Erica Jong’un “Uçuş Korkusu”nu 77 kışında okudum. Aydın Emeç’in e-yayınları basmıştı.
Simone de Beauvoir’ın ‘Feminizm Üzerine’ ünlü konuşmasından (1967) , kitaplarından haberi olmayanlar için henüz yeni bir kelimeydi, ‘Feminizm’.
Bir güncel kavram olarak giderek bir ‘ideoloji’ye dönüşmeden önce, Jong’un romanlarıyla, onun kadın cinselliğiyle ilgili yazma korkusuzluğuyla bizde de popülerleşmeye başladı.
Henüz Kadınca Dergisi ve Duygu Asena’nın kitapları ve kadın hakları hareketi ortada yoktu.
Kitap evde, bakamıyorum, ama mealen ondan şöyle bir bölüm kalmış belleğimde:
Hayatı içinde ne olduğunu bilmediğimiz bir keke benzetiyordu romandaki kadın. “Bazan ağzınıza hoş bir kuru meyve gelebilir, bazan sert bir kabuk veya acı bir şey; siz iştahla yemeğe devam edeceksiniz.”
Kızının ünlü yazar annesi hakkında yazdığı yeni kitap üzerine geçen hafta Alexandra Alter tarafından The New York Times’ta yayımlanan, makalenin özeti şöyleydi:
“Molly Jong-Fast’ın, annesinin demansa sürüklenen çöküşünü ve birlikte geçirdikleri hayatı acımasız bir açıklıkla anlattığı bu kitap, sadece rollerin tersine dönmesinden ibaret.”
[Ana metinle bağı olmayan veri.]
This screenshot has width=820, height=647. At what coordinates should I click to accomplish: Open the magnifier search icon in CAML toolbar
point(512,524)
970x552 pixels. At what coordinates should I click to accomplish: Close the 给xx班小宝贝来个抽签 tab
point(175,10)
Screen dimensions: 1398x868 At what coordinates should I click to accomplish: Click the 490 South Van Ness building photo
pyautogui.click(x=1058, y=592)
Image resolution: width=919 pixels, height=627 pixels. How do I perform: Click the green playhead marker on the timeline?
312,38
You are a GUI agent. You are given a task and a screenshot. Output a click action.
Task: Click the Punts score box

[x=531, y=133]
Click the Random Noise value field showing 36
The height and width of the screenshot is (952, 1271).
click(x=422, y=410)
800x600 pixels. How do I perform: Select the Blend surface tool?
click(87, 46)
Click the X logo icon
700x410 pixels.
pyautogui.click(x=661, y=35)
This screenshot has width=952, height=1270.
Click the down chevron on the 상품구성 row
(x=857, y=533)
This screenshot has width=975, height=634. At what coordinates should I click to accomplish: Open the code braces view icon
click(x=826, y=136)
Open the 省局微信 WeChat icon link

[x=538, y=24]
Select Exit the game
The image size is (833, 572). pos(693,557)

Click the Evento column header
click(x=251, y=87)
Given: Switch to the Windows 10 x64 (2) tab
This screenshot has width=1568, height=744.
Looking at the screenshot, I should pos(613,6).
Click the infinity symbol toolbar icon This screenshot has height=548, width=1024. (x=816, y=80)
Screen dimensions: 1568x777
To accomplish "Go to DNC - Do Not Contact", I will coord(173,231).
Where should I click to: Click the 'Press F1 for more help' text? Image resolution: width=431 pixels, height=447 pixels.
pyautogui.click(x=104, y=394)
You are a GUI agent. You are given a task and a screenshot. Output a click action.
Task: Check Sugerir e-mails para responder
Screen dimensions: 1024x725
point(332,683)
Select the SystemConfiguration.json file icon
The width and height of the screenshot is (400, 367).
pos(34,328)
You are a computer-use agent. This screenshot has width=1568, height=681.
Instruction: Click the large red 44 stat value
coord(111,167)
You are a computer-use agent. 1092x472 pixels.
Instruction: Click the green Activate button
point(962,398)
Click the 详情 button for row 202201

Molly Jong‑Fast, annesi, 1973’te yayımlanan Fear of Flying (Uçuş Korkusu) ile tanınmış feminist yazar Erica Jong’un o acımasız hastalıkla mücadelesini ve adım adım çöküşünü ele alıyordu.
Alter’e göre, “O, annesiyle ilişkisini ‘hesaplaşma maratonu’ olarak tanımlasa da, aynı zamanda bir ağıt gibi içten ve sevgi doluydu” yazdıkları.
“How to Lose Your Mother”da, annesi ile karmaşık ilişkisini dürüst ama sivri bir dille anlatıyordu.
Aktarmaya çalıştığı, annesinin gölgesinde büyümenin, bir yazar ve birey olarak kendi kimliğini bulmaya çalışmanın zorluklarıydı.
Erica Jong’un 1973’te yayımlanan cesur romanı Fear of Flying, feminist hareketin simgelerinden biri olmuştu ama Molly’nin hayatında da büyük bir etki bırakmıştı.
Kızının yazdığı anılar, hem annesinin kamuya açık kişiliğiyle hem de özel yaşantılarıyla yüzleşme niteliğindeydi.
Molly Jong-Fast’ın kitabı duygusal olduğu kadar dürüst, acımasız ama sevgi doluydu.
Annesin yıldızlığı kadar savunmasızlıklarını da gözler önüne sererken, aynı zamanda bir vedanın incelikli ve yürek burkan bir ifadesine dönüşüyordu.
Kitabın en sarsıcı satırlarından biri şöyleydi:
“ ‘Kötü bir kızım’, diyor bize defalarca, ama aslında elinden gelenin en iyisini yaptığı oldukça açık.”
Bu cümle, Molly’nin annesine karşı hissettiği ambivalans’ı(çelişkili duygular bütününü) açıkça ortaya koyuyordu.
Demansla mücadele eden bir anneye bakmak, geçmişte çözülmemiş tüm yaraları da gün yüzüne çıkarıyor, suçluluk, yorgunluk ve sevgi aynı tabakta servis ediliyordu.”
Molly Jong-Fast’ın bu kitabı, özellikle yaşlanan ebeveynlerle uğraşan, annesiyle yarım kalmış bir diyaloğu olan herkes için çarpıcı olabilir.
“Anlatının içtenliği, okuru kendi aile geçmişiyle yüzleşmeye çağırıyor” deniyor.
Bazan en zor vedalar, en derin kabulleri doğurur.
Ve bazen bir annenin kaybı, ilk defa gerçekten “kim olduğumuzu” duyumsamıza neden olur.
Molly bu boşlukla, bir yandan annesine bakıcılık yaparken, diğer yandan geçmişin enkazını kaldırarak baş etmeye çalışıyor.
Kitabı henüz görmedim.
Ama hissettiğim şu:
How to Lose Your Mother, Molly Jong-Fast’ın annesiyle ilişkisini anlatırken, okuru da kendi ebeveynlik hikâyesine, yaralarına ve suskunluklarına bakmaya çağırıyor.
Kırık bağların, bitmemiş konuşmaların ve her şeye rağmen duyulan sevginin hikayesi.